I also find myself participating in class discussions more often. I am over the phase of worrying what people think of me. I will add my comments and give answers even though I may not be right; I do not feel embarrassed to be wrong at this stage in my life. I think younger people are so afraid of what others might think if they speak up, or be afraid to be laughed at if they give wrong answers.

One of the biggest problems I have run into is that it seems to take me longer to catch on to concepts and work through things than the younger students. Maybe that is because I have been out of school for a long time, and they have had material covered recently in high school that I had over twenty years ago…and I have forgotten most of it while it is still fresh in their minds

Calculators have been a big challenge. Kids in college have been using TI calculators since high school; back in my day I do not remember calculators being allowed in most classes (although I did not take much math back then). I just got a TI-89 Titanium and I feel like I need a class just to use it.

School does take up most of my time. I am carrying a heavy class load this semester; I do not think I will be doing that again! I have tons of stuff hanging over my head at this very minute.

In most of my classes I am not the only older student. I was so afraid of that at first. At times it does feel weird being old enough to be the younger students’ mother, but so far I haven’t felt left out or anything.

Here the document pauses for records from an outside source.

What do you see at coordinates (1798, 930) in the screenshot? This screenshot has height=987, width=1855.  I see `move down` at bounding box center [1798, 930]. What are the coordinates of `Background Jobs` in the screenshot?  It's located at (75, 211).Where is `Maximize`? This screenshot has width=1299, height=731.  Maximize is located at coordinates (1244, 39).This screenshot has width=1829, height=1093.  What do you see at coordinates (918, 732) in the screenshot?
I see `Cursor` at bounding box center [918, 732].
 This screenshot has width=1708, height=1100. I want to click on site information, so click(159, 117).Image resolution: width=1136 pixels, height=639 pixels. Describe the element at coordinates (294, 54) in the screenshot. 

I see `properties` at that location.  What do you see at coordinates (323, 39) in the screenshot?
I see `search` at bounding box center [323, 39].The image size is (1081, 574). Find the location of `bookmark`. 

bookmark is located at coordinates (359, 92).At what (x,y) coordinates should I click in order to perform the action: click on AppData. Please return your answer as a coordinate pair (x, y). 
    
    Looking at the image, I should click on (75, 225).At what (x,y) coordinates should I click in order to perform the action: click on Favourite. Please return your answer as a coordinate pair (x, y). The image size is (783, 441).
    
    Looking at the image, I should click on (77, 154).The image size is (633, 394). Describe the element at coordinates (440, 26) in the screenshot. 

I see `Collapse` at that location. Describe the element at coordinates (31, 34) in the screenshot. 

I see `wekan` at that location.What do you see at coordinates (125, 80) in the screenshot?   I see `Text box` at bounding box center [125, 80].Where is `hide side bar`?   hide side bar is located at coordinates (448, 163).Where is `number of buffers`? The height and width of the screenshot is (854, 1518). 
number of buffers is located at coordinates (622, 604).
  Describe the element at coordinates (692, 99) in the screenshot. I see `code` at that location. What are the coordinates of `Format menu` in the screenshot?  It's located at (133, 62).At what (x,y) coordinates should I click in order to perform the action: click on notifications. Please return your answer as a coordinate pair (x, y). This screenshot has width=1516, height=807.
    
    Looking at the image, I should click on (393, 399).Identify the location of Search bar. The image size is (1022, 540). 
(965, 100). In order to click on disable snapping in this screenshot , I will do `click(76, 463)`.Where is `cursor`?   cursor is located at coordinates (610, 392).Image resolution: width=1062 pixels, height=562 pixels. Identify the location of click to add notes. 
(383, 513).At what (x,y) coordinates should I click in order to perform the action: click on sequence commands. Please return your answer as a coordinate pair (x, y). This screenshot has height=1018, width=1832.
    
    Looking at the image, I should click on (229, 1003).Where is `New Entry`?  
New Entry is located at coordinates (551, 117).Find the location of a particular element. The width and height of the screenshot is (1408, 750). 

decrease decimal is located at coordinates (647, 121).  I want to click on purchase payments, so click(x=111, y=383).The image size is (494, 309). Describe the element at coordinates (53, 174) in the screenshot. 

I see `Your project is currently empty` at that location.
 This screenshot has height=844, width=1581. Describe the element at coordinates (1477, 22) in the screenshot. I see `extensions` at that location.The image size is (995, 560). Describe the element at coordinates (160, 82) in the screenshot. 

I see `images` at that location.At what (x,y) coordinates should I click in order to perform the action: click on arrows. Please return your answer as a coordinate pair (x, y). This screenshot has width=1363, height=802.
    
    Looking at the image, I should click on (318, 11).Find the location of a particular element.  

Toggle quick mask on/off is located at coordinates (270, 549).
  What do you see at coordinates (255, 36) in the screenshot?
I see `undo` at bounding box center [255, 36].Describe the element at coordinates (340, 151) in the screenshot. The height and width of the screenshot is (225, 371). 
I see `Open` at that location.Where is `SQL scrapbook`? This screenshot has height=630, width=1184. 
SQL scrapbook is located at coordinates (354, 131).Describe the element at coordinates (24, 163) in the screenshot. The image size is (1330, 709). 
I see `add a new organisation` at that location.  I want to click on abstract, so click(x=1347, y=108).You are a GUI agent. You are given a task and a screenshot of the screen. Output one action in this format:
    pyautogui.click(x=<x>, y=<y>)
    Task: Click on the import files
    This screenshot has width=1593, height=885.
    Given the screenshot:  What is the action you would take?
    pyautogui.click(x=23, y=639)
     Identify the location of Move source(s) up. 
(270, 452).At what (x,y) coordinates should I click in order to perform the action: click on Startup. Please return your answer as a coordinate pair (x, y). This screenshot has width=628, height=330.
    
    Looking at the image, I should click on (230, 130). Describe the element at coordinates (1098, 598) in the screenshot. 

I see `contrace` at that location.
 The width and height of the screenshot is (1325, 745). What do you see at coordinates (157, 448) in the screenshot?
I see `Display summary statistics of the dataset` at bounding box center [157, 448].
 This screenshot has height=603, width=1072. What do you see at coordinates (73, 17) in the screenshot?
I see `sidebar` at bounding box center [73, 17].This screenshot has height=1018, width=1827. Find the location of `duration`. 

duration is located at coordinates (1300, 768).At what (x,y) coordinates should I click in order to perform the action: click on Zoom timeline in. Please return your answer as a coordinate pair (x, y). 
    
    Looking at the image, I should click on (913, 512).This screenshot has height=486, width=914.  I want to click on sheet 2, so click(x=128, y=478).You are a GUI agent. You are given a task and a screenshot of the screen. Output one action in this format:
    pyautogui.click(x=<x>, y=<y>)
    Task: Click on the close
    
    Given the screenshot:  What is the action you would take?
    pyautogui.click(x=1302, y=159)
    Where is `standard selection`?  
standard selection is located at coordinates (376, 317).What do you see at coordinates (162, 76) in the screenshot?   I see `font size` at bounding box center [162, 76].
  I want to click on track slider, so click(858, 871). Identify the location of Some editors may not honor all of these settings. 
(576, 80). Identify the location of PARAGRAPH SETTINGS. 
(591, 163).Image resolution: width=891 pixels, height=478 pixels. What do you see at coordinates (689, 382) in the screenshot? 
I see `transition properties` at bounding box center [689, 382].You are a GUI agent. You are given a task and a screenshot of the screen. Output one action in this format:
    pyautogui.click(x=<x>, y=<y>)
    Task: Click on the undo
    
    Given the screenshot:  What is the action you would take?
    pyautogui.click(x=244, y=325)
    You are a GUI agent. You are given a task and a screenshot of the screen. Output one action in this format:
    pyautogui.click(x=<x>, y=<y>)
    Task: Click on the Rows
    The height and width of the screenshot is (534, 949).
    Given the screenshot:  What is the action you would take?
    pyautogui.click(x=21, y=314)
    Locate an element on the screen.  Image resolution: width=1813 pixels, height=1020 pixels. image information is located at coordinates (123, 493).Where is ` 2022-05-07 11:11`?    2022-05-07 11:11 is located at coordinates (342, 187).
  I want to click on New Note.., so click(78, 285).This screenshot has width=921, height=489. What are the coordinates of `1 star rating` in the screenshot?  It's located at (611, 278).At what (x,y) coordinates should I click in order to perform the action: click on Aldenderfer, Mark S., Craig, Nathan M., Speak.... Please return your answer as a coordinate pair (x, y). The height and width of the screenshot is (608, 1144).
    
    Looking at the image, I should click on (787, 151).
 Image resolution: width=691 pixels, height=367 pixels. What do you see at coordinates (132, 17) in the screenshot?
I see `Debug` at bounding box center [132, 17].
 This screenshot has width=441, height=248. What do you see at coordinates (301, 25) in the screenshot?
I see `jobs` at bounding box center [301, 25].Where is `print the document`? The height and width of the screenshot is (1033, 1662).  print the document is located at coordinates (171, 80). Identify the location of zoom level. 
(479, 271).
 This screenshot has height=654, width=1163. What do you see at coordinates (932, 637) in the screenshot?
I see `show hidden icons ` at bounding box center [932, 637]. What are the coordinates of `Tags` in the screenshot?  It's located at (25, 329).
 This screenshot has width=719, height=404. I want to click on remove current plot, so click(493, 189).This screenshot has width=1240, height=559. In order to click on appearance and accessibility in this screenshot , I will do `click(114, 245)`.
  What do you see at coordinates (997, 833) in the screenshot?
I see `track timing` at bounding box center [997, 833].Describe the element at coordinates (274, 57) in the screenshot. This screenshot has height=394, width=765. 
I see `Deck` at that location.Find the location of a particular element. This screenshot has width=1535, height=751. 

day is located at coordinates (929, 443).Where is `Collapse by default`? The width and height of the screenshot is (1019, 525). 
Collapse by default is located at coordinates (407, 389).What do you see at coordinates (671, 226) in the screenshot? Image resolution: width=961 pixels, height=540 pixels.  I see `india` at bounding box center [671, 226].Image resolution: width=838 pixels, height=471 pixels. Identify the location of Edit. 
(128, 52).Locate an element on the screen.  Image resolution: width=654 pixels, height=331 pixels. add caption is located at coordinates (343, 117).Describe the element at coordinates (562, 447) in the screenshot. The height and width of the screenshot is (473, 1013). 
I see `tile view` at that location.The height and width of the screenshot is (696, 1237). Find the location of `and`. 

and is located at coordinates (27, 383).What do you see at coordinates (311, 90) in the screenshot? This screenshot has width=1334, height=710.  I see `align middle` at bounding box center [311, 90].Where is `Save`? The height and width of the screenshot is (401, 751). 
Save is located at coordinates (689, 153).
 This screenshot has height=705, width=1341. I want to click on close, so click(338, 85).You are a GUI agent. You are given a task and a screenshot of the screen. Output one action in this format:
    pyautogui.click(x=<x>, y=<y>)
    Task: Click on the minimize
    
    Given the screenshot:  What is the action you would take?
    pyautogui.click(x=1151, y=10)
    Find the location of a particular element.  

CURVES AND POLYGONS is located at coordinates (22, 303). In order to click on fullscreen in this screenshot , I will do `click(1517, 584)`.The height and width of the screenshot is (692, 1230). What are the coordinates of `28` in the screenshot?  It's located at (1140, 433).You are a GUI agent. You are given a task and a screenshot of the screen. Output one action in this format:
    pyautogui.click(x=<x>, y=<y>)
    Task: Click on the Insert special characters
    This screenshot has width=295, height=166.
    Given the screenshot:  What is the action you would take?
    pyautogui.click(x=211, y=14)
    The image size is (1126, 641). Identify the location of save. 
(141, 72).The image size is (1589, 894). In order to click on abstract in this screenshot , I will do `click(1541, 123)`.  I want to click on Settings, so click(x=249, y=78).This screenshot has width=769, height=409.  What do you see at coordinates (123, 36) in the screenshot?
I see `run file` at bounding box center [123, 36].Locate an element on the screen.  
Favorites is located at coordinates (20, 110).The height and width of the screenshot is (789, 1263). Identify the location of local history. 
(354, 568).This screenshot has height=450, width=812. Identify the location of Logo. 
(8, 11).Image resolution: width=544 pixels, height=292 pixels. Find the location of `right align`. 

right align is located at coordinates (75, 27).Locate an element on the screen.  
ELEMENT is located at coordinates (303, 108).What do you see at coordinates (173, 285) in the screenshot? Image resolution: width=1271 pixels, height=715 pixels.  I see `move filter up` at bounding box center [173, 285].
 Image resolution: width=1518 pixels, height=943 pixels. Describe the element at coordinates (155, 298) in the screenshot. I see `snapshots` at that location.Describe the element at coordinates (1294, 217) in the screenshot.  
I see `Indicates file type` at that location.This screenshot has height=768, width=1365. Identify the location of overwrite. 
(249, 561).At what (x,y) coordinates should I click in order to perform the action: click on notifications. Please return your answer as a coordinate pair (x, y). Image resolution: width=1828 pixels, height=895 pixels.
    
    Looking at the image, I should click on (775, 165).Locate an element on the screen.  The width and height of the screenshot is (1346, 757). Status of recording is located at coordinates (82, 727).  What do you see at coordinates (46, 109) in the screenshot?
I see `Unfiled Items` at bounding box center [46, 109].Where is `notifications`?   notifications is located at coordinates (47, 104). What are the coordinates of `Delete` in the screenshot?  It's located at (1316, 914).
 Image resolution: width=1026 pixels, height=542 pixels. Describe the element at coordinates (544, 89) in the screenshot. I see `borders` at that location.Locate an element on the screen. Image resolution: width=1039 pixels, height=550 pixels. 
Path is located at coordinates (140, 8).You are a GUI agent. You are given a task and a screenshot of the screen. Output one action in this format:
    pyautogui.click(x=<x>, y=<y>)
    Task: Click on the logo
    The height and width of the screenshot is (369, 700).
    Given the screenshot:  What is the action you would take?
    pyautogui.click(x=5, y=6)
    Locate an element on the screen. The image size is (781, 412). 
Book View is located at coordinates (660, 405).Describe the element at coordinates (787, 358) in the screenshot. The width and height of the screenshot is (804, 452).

I only waited 6 years between getting my BA and starting my MA, but even that short time proved pretty dramatic. Though my body had changed, my work habits reverted back to their old ways, so I foung myself pacing myself to do all-nighters (par for the course for writing all my papers), only to find out my body wouldn’t always cooperate. Also, I was really energized by going back to school, but most of my classmates were rolling straight off of undergrad and were largely burnt out. This made things frustrating because classroom discussions would often be extended conversations between the professor and myself. Even after consciously waiting for other people to contribute, the aching chasms of silence just drove me nuts to the point that I stopped feeling guilty for “monopolizing” the conversation. Hey, I wanted to get my money’s worth even if my “peers” couldn’t be bothered. Dorm life was sure different too (I was an international student) and I gained a lot more weight fending for myself than I did when I was younger (though living in the UK probably had something to do with this).

Congratulations on going back Walloon! Hope you get the most out of it. :slight_smile:

The one gigantic difference between college-age students and adults returning to college IMO (I’ve been teaching in a university the past 25 years) is the older students understand what I’m saying when I explain that the way to excel in my classes is to exceed my minimum expectations.

I.e., when I tell them that their assignment is to answer Question X in at least 1500 words, arranged in syntactically correct sentences, referring to at least two authors we’ve read, and making a thesis of some kind, the adults often hand in papers of over 2000 words, in sentences that are not only syntactically correct but often using witty diction and refer to four authors we’ve read (and two others we have not read in class), making a strikingly powerful and original thesis.

The college-age ones tend to go, “Hey, I did what you said to do–where’s my A?” while the older students understand that A’s generally designate work that goes way beyond the mimimal fulfillment of the assignment.